[Python-Dev] teaching the new urllib

Brett Cannon brett at python.org
Tue Feb 3 20:56:33 CET 2009


On Tue, Feb 3, 2009 at 11:08, Brad Miller <millbr02 at luther.edu> wrote:
> I'm just getting ready to start the semester using my new book (Python
> Programming in Context) and noticed that I somehow missed all the changes to
> urllib in python 3.0.  ARGH to say the least.  I like using urllib in the
> intro class because we can get data from places that are more
> interesting/motivating/relevant to the students.
> Here are some of my observations on trying to do very basic stuff with
> urllib:
> 1.  urllib.urlopen  is now urllib.request.urlopen

Technically urllib2.urlopen became urllib.request.urlopen. See PEP
3108 for the details of the reorganization.

> 2.  The object returned by urlopen is no longer iterable!  no more for line
> in url.

That is probably a difference between urllib2 and urllib.

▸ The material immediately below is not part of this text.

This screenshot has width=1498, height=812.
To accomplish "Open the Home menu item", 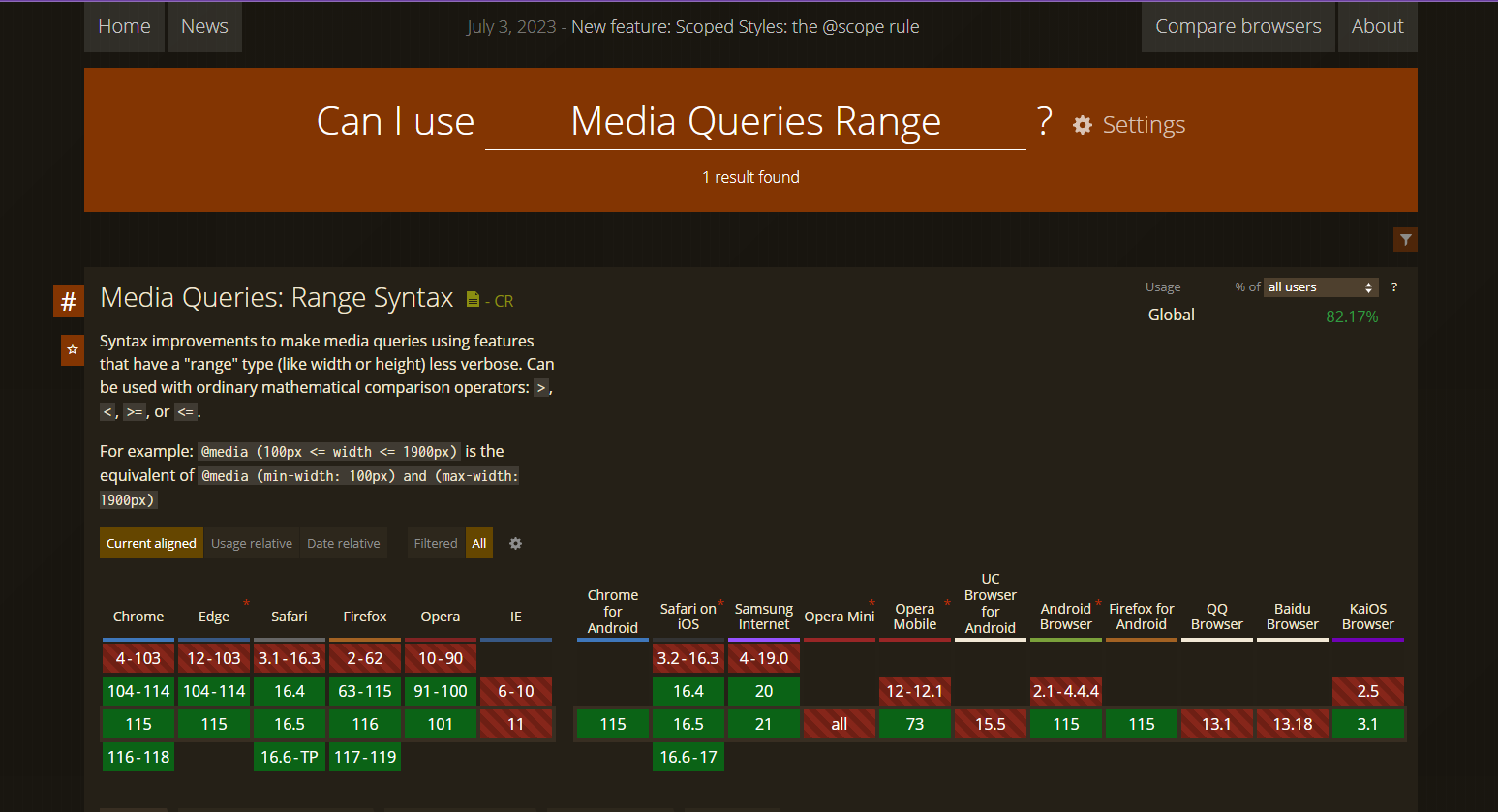I will tap(124, 26).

> 3.  read, readline, readlines now return bytes objects or arrays of bytes
> instead of a str and array of str

Correct.

> 4.  Taking the naive approach to converting a bytes object to a str does not
> work as you would expect.
>
>>>> import urllib.request
>>>> page = urllib.request.urlopen('http://knuth.luther.edu/test.html')
>>>> page
> <addinfourl at 16419792 whose fp = <socket.SocketIO object at 0xfa8570>>
>>>> line = page.readline()
>>>> line
> b'<!DOCTYPE html PUBLIC "-//W3C//DTD HTML 4.01 Transitional//EN"\n'
>>>> str(line)
> 'b\'<!DOCTYPE html PUBLIC "-//W3C//DTD HTML 4.01 Transitional//EN"\\n\''
>>>>
> As you can see from the example the 'b' becomes part of the string!  It
> seems like this should be a bug, is it?
>

No because you are getting back the repr for the bytes object. Str
does not know what the encoding is for the bytes so it has no way of
performing the decoding.

> Here's the iteration problem:
> 'b\'<!DOCTYPE html PUBLIC "-//W3C//DTD HTML 4.01 Transitional//EN"\\n\''
>>>> for line in page:
> print(line)
> Traceback (most recent call last):
>   File "<pyshell#10>", line 1, in <module>
>     for line in page:
> TypeError: 'addinfourl' object is not iterable
> Why is this not iterable anymore?  Is this too a bug?  What the heck is an
> addinfourl object?
>
> 5.  Finally, I see that a bytes object has some of the same methods as
> strings.  But the error messages are confusing.
>>>> line
> b'   "http://www.w3.org/TR/html4/loose.dtd">\n'
>>>> line.find('www')
> Traceback (most recent call last):
>   File "<pyshell#18>", line 1, in <module>
>     line.find('www')
> TypeError: expected an object with the buffer interface
>>>> line.find(b'www')
> 11
> Why couldn't find take string as a parameter?

Once again, encoding. The bytes object doesn't know what to encode the
string to in order to do an apples-to-apples search of bytes.

> If folks have advice on which, if any, of these are bugs please let me know
> and I'll file them, and if possible work on fixes for them too.

While not a bug, adding iterator support wouldn't hurt. And for the
better TypeError messages, you could try submitting a patch to change
to tack on something like "(e.g. bytes)", although I am not sure if
anyone else would agree on that decision.

> If you have advice on how I should better be teaching this new urllib that
> would be great to hear as well.

Probably the biggest issue will be having to explain string encoding.
Obviously you can gloss over it or provide students with a simple
library that just automatically converts the strings. Or even better,
provide some code for the standard library that can take the HTML,
figure out the encoding, and then return the decoded strings (might
actually already be something for that that I am not aware of).